The deal was notable because Goldman Sachs did the transaction alone and without syndication, he said, whereas in the past lenders would typically want to partner with four or five other banks before the deal was closed.
He expects there will more single lenders financing deals this year, which is a boon for borrowers and has a trickle-down effect on pricing on the rest of the market.
“They are taking bigger exposure. But they are getting compensated for that … [And] the market really likes it,” he said, noting that smaller banks that would have previously taken pieces of large-scale loans are now more aggressively bidding on the smaller multifamily developments.
“Bank of the OZK is a big part of that, they don’t syndicate anymore. They will do partnership with Starwood and Square Mile, but they don’t then call a SunTrust bank, and say, ‘Hey, want a piece of this?’" Gigliotti said. "It’s very good situation for borrowers.”
Financing brokers said that earlier in the cycle, banks like JPMorgan Chase, Wells Fargo and Bank of China were all major players in the market. Now outfits like Mack Real Estate Credit, Square Mile Capital, Starwood, Deutsche Bank and Otéra Capital are stepping in.
Plus, developers are continuing to move into the lending space.
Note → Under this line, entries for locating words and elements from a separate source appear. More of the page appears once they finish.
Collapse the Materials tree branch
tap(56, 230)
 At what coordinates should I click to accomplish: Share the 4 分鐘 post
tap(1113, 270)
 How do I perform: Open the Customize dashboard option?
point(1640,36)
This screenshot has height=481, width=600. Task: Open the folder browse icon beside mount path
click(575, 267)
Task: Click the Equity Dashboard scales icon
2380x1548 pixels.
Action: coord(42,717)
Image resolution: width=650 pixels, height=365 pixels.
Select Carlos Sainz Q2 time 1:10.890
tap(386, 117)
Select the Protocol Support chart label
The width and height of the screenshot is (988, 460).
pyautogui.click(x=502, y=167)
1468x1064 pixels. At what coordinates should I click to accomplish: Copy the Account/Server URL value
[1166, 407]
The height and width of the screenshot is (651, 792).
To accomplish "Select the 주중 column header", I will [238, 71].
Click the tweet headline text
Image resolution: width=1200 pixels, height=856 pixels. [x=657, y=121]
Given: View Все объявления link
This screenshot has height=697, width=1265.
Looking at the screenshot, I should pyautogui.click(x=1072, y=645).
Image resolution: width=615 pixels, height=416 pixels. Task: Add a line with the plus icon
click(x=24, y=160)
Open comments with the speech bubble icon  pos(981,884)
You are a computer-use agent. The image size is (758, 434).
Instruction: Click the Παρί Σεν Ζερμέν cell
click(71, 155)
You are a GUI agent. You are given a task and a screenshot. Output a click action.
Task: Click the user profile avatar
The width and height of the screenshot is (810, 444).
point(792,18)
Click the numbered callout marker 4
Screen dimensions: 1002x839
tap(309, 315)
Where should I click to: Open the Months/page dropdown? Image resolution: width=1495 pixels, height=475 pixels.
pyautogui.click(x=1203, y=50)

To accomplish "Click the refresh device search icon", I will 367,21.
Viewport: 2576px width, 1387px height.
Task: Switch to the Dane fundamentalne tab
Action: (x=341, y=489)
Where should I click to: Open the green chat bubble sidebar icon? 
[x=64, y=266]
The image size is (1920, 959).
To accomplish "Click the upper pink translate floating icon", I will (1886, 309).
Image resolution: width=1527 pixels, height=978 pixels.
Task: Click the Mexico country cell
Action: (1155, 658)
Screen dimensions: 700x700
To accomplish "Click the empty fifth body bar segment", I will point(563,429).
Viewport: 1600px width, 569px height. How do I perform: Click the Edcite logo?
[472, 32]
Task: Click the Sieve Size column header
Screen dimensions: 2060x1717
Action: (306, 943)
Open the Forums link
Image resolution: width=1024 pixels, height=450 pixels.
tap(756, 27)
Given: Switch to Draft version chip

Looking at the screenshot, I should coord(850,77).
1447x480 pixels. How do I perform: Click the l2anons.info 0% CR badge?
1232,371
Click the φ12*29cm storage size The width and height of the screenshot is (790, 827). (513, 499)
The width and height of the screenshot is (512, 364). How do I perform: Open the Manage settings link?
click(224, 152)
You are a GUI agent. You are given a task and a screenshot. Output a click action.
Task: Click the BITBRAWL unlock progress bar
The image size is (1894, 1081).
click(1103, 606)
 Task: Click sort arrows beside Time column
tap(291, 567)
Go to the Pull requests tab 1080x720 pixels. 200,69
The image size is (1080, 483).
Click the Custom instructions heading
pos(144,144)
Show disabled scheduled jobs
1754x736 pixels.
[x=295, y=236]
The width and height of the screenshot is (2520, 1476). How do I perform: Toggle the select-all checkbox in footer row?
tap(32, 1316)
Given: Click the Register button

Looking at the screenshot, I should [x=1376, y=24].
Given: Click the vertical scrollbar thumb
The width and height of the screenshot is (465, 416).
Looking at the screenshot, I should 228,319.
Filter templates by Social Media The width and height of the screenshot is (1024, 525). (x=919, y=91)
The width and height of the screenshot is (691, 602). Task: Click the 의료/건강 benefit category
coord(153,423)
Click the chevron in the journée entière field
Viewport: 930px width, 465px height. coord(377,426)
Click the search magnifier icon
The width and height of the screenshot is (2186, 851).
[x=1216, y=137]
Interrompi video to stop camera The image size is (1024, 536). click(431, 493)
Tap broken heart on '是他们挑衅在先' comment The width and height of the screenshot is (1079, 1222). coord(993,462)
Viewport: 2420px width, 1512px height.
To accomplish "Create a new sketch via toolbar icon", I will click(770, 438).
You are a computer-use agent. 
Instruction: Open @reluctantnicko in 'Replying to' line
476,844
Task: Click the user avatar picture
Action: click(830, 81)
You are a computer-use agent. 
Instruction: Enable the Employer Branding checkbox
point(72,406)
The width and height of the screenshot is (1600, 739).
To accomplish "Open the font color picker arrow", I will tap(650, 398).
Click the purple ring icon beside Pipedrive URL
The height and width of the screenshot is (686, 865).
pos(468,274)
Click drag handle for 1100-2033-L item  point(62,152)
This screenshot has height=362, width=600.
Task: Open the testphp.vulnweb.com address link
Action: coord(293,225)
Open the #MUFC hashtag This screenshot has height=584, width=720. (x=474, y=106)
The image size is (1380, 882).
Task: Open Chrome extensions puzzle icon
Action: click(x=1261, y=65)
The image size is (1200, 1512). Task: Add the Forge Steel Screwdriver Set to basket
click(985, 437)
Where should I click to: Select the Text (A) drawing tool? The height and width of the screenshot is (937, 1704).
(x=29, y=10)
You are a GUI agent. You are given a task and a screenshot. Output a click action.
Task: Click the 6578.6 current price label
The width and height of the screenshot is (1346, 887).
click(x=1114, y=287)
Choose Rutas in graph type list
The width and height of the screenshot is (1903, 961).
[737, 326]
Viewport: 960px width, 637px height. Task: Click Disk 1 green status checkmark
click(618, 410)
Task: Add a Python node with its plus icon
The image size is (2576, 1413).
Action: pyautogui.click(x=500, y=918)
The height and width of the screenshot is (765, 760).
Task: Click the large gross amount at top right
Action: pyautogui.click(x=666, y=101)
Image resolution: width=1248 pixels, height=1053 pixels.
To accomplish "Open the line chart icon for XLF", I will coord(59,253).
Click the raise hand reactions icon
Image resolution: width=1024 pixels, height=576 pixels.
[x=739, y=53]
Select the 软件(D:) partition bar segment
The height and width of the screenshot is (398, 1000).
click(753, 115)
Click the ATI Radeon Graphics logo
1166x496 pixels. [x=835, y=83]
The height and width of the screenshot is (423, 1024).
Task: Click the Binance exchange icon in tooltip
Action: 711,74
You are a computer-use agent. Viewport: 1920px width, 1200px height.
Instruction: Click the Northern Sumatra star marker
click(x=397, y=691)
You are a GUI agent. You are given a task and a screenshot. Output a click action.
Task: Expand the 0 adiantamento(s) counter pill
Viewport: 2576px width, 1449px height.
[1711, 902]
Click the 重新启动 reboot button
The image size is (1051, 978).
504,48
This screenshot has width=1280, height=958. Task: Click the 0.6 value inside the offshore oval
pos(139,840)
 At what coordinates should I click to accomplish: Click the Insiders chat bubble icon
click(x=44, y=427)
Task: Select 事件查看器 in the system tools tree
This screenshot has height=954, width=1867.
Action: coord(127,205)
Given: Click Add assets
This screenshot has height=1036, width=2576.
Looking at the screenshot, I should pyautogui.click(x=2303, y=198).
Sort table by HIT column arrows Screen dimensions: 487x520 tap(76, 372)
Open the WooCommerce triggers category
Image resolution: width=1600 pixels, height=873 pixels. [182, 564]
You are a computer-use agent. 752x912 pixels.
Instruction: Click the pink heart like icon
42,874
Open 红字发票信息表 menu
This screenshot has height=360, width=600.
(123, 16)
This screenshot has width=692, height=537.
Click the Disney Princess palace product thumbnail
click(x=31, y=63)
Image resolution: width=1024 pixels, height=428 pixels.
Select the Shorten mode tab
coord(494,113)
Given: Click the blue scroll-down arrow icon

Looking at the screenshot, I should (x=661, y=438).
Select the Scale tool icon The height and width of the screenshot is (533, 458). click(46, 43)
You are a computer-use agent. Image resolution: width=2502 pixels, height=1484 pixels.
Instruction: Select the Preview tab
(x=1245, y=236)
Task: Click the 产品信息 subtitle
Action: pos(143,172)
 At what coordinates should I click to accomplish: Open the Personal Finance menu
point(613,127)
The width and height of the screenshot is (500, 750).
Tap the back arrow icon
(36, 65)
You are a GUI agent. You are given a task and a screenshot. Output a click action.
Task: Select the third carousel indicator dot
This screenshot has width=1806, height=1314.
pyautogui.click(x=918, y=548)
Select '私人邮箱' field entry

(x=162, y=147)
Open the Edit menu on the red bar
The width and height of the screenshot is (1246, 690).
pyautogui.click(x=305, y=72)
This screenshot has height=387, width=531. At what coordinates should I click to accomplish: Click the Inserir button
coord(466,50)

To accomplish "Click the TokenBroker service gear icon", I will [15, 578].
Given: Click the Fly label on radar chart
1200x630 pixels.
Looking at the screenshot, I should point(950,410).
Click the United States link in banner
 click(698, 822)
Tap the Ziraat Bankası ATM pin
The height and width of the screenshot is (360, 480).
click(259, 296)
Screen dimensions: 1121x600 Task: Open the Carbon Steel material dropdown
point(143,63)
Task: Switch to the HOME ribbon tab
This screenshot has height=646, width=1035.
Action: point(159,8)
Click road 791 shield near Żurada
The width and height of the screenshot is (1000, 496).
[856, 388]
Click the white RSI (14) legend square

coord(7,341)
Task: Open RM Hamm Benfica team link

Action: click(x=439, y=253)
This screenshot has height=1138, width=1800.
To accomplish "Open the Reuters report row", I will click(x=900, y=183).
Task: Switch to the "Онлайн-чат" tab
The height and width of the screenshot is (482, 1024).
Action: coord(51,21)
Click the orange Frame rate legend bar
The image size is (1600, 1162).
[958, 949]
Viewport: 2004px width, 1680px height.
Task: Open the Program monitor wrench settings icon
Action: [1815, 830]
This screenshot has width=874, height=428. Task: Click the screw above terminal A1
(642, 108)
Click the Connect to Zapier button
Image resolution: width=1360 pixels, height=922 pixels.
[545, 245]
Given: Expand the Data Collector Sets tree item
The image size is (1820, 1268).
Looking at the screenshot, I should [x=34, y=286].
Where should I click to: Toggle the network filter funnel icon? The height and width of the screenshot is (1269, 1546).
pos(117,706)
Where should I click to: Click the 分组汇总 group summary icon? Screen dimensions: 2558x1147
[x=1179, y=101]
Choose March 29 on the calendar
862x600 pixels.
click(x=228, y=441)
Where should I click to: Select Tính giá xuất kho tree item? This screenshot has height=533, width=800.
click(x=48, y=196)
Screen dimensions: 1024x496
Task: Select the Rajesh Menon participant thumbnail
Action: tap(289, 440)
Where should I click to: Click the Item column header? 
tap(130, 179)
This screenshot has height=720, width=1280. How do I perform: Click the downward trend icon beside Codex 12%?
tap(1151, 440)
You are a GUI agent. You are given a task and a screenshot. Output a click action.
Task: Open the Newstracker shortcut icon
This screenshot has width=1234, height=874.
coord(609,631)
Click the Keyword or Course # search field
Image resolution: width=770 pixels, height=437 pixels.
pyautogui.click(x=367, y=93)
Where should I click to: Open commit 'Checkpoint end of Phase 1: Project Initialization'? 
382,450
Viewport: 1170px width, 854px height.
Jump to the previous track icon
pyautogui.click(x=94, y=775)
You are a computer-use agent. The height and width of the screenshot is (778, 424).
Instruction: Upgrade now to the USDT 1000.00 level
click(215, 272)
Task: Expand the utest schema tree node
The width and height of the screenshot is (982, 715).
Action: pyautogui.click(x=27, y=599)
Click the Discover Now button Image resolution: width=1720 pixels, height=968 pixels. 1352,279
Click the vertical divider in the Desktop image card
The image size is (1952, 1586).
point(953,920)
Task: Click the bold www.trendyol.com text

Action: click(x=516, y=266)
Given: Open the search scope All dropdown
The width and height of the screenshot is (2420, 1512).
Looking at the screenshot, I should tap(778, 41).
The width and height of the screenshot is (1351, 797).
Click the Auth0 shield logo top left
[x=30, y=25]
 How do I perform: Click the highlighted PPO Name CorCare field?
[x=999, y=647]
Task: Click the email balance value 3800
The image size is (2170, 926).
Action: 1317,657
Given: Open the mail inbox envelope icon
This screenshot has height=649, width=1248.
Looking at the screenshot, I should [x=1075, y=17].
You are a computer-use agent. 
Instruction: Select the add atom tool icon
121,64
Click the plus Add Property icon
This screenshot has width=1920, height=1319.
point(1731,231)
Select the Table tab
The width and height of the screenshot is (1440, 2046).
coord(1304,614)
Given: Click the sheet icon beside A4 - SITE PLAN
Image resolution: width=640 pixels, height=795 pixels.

Silverstein Properties expanded into debt in 2018, and made its first transaction in a $240M mezzanine loan on a 1,000-foot-tall, ground-up mixed-use building. Slate Property Group also formed a lending arm last year, with a goal to offer $500M in its first year.
“It’s hard to buy real estate in New York right now,” NKF’s Stolly said. “The perception is from a lot of these folks is that we are late cycle and that if they can invest strategically as a lender … if something should go wrong, they have the ability to step in and fix any problems. Not necessarily as being predatory, but they have expertise that a traditional construction lender doesn’t have.”
Greystone Bassuk President Drew Fletcher said he wouldn’t be surprised if more developers establish lending arms this year, though he thinks it is now reaching a point of saturation.
“If you look at the spread where capital is priced, where the nontraditional lenders are pricing their capital versus the banks — that spread has narrowed considerably,” he said. “There is an oversupply of capital. All of the same groups are competing for the same deals.”
Fletcher is arranging $415M in debt for Douglaston Development’s planned 931-unit apartment tower at 601 West 29th St. near Hudson Yards, where construction is slated to begin in April.
He said that, while there has still been robust construction activity in the city over the last 18 to 24 months, there has been a drop in the amount of new financing originated.
Though there is significant capital available, he said, the trifecta of the high cost of land, construction prices and rising interest rates is slowing ground-up construction across the market.
“I think we are going to continue to see a trend in 2019 where the majority of the financing activity will be traditional bridge loans and permanent loans,” he said. “We are seeing that across the board. At the end of the day, it all comes back to what it costs to develop in New York City. Sellers have not reduced their prices, and we also haven’t seen a material drop in construction costs.”